Planungsausschuss berät über neues Baugebiet
216 Grundstücke zu vergeben

Lüdinghausen -

Lüdinghausen soll wachsen. Mit der Anlegung eines neuen Baugebietes zwischen Stadtfeldstraße und Sendener Straße beschäftigt sich der Planungsausschuss am Dienstag. Auf einer Fläche von 16,8 Hektar sollen 216 Grundstücke ausgewiesen werden.

Freitag, 27.09.2019, 09:00 Uhr
Auf einer Fläche von insgesamt 16,8 Hektar parallel zur Stadtfeldstraße soll in Lüdinghausen ein neues Wohngebiet entstehen.
Auf einer Fläche von insgesamt 16,8 Hektar parallel zur Stadtfeldstraße soll in Lüdinghausen ein neues Wohngebiet entstehen.

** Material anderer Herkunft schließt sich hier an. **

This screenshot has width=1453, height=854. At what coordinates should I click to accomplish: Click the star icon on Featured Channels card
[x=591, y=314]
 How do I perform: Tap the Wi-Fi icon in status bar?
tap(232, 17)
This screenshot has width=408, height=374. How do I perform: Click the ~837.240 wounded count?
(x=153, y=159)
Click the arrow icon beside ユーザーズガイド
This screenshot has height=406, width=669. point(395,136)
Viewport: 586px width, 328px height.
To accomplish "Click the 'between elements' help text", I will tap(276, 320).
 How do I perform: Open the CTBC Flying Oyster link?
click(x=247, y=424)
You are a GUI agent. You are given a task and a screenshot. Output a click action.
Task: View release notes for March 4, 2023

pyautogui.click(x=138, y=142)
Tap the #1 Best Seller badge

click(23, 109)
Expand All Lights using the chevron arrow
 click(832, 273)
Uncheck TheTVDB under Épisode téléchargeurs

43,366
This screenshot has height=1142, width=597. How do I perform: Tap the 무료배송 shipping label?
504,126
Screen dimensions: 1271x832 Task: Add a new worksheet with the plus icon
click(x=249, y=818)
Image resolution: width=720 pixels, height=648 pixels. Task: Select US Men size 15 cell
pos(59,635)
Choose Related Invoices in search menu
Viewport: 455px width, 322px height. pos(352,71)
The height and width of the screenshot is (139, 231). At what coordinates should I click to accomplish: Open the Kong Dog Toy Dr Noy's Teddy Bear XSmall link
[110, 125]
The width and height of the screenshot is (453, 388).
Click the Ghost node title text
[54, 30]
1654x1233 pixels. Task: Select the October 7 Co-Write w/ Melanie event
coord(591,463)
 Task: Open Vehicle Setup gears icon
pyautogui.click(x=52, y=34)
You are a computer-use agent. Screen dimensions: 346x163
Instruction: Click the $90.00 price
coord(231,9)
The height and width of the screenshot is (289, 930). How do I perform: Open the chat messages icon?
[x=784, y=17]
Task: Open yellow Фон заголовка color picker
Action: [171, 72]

Foto: Peter Werth

Dass Lüdinghausen ein durchaus begehrtes Pflaster – vor allem auch für Familien – ist, das ist hinlänglich bekannt. Grundstücke und bereits fertige Immobilien sind rar, die Nachfrage dafür umso größer. Abhilfe soll ein neues Baugebiet schaffen, das die Stadt östlich der Ostenstever zwischen Sendener und Stadtfeldstraße ausweisen will. Über den neuen Bebauungsplan „Aabach“ wird der Ausschuss für Klimaschutz, Energie, Planung und Stadtentwicklung in seiner Sitzung am Dienstag (2. Oktober) um 17 Uhr beraten.

Zwischen Stadtfeldstraße und Sendener Straße

Auf einer bislang landwirtschaftlich genutzten Fläche von 16,8 Hektar sollen 216 Grundstücke für Einfamilien-, Doppel-, Reihen- und Mehrfamilienhäuser entstehen. 1,4 Hektar der Fläche befinden sich bereits in städtischem Eigentum. Insgesamt jedoch sind elf Eigentümer an dem Areal beteiligt. Daher sei vor der Realisierung der Bauleitplanung ein Umlegungsverfahren nötig, heißt es in der Verwaltungsvorlage.

Die Anbindung des Baugebietes an die Innenstadt erfolgt über die Stadtfeldstraße. Entlastung soll zudem die Querverbindung zwischen Stadtfeldstraße und Sendener Straße bringen. Diese Trassenführung wurde der Politik bereits in der jüngsten Sitzung des Bauausschusses vorgestellt (WN berichteten). Mitten durch das neue Baugebiet verläuft der namengebende Aabach. Dessen Lauf soll aus Gründen des Hochwasserschutzes zur Stever hin aufgeweitet werden. Die denkmalgeschützte ehemalige Mühle wird von einem Grüngürtel umgeben. Sie stelle ein identitätsstiftendes Bauwerk dar.

Fünf unterschiedliche Wohnquartiere

Insgesamt soll das Gebiet in fünf unterschiedliche Wohnquartiere gegliedert werden. Im Bereich zur Stever hin sind nur eingeschossige Bungalowhäuser vorgesehen. In den weiteren Arealen sind jeweils zwei- bis dreigeschossige Häuser geplant. Durch den Zuzug sei zunehmender Bedarf an Kita-Plätzen zu erwarten, so die Verwaltung. Aus diesem Grund ist in dem Viertel eine Fläche für einen neuen Kindergarten mit bis zu sechs Gruppen berücksichtigt. In Richtung Bundesstraße wird ein Park- und Ride-Platz angelegt.